(WHAT THE TASK ASKS):
Find every line of the listing below where "page" appears, and copy it.

(DATASET RECORDS):
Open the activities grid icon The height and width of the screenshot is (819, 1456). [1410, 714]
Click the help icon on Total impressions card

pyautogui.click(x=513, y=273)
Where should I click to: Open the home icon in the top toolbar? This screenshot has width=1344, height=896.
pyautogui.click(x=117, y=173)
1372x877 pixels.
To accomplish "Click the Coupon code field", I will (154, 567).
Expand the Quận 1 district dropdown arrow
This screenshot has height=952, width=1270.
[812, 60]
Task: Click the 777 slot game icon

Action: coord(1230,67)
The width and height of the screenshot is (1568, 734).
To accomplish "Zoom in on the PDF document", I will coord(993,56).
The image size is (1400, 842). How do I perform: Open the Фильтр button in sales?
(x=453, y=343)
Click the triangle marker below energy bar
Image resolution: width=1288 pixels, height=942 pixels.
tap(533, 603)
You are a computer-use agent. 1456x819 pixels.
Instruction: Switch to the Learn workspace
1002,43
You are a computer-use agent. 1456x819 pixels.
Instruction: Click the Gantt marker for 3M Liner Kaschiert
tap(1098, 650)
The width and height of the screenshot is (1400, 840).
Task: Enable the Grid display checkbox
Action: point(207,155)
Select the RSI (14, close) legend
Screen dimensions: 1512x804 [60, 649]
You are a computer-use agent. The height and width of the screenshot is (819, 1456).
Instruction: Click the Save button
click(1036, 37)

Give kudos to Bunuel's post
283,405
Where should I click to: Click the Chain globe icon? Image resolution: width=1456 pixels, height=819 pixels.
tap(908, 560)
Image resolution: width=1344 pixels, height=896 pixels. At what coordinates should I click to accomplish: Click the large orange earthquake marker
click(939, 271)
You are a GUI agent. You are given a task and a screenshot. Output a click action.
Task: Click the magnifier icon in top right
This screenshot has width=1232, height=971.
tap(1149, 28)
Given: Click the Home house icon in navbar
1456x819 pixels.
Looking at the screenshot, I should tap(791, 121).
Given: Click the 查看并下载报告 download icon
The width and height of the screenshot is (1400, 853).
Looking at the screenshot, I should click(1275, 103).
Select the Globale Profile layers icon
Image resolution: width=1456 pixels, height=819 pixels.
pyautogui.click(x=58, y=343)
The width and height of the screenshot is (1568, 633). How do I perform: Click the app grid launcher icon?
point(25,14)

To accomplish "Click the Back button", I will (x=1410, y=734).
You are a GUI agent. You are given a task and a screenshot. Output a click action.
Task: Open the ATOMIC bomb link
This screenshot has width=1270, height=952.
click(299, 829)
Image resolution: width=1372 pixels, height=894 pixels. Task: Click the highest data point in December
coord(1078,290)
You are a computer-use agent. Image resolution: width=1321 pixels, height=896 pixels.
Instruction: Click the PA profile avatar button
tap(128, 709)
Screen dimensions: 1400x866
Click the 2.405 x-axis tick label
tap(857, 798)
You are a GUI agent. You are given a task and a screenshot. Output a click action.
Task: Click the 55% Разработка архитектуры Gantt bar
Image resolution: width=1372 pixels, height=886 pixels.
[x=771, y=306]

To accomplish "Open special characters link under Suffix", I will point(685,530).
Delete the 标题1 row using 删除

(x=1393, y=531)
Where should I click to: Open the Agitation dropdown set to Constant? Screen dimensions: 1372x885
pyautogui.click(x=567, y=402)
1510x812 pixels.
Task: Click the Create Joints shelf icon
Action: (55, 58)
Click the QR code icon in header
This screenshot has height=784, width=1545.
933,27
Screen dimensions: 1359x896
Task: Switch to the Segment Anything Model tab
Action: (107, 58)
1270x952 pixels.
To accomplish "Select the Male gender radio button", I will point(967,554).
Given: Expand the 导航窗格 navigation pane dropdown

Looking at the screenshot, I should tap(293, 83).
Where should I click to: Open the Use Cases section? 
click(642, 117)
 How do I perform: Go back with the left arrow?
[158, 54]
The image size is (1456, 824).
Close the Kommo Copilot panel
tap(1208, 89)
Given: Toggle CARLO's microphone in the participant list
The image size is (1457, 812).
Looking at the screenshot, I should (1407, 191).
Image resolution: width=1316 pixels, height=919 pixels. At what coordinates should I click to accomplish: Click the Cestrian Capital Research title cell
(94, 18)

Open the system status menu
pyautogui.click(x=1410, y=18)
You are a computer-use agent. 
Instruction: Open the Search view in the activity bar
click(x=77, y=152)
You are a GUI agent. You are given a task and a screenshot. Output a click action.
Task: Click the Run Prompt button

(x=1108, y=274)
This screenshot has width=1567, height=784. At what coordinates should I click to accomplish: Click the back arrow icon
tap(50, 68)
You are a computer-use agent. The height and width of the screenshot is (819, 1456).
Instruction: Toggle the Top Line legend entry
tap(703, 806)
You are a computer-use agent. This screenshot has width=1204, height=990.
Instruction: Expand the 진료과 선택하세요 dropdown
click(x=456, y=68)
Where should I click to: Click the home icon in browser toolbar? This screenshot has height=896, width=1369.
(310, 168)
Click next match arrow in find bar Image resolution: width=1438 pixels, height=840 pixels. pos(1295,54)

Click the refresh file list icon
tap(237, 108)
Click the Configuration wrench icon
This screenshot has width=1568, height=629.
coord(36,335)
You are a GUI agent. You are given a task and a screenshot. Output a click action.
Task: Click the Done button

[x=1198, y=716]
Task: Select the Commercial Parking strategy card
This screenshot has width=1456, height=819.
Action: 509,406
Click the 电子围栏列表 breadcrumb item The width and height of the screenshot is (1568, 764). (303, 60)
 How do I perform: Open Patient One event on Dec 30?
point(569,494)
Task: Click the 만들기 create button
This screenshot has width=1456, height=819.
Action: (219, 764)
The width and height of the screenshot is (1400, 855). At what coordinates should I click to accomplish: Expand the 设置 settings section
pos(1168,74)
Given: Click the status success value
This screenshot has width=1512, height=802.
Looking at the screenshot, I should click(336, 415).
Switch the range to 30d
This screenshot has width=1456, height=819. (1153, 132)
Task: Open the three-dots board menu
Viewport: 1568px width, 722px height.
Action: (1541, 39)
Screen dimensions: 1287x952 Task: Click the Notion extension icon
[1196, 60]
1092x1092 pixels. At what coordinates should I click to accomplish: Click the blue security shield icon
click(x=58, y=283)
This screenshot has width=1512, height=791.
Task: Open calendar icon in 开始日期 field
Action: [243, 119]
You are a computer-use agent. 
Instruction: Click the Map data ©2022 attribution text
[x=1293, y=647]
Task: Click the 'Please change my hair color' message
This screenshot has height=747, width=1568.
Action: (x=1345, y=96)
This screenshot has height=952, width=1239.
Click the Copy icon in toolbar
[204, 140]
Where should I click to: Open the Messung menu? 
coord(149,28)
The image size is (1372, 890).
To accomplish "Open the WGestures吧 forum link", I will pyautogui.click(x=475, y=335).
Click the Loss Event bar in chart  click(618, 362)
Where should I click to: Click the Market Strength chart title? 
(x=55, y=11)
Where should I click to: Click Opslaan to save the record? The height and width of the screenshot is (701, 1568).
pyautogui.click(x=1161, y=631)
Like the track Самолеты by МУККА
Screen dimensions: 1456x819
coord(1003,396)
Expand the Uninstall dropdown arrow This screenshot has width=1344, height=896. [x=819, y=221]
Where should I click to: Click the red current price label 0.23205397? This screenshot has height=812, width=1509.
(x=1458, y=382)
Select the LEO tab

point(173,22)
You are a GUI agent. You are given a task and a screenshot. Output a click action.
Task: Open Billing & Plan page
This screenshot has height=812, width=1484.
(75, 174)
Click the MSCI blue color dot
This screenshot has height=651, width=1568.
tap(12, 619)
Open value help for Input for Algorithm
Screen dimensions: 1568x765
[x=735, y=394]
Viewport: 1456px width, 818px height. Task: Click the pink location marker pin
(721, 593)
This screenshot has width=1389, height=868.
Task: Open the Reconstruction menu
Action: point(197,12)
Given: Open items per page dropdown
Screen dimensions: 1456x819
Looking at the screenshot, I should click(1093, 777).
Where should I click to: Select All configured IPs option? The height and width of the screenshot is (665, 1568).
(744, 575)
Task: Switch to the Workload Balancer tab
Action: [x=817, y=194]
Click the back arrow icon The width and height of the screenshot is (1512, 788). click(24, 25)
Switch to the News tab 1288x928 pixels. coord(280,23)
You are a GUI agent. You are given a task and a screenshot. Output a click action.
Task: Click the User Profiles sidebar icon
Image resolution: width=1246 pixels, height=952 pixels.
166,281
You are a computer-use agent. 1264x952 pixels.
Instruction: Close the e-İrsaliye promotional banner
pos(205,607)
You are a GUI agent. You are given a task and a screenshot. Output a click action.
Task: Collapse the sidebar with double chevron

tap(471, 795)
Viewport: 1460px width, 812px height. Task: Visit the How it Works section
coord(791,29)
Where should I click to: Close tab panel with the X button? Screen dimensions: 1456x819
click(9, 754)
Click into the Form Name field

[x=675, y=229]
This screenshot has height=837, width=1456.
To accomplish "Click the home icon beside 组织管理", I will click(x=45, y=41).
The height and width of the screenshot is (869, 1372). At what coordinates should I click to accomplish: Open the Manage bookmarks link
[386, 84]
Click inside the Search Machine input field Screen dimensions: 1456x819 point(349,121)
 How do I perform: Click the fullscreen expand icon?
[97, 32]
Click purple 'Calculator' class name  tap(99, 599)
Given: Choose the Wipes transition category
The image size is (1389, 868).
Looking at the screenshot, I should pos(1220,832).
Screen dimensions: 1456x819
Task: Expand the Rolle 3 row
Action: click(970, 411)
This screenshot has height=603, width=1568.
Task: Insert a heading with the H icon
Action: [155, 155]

(TASK RESPONSE):
Task: Open Billing & Plan page
Given: Open items per page dropdown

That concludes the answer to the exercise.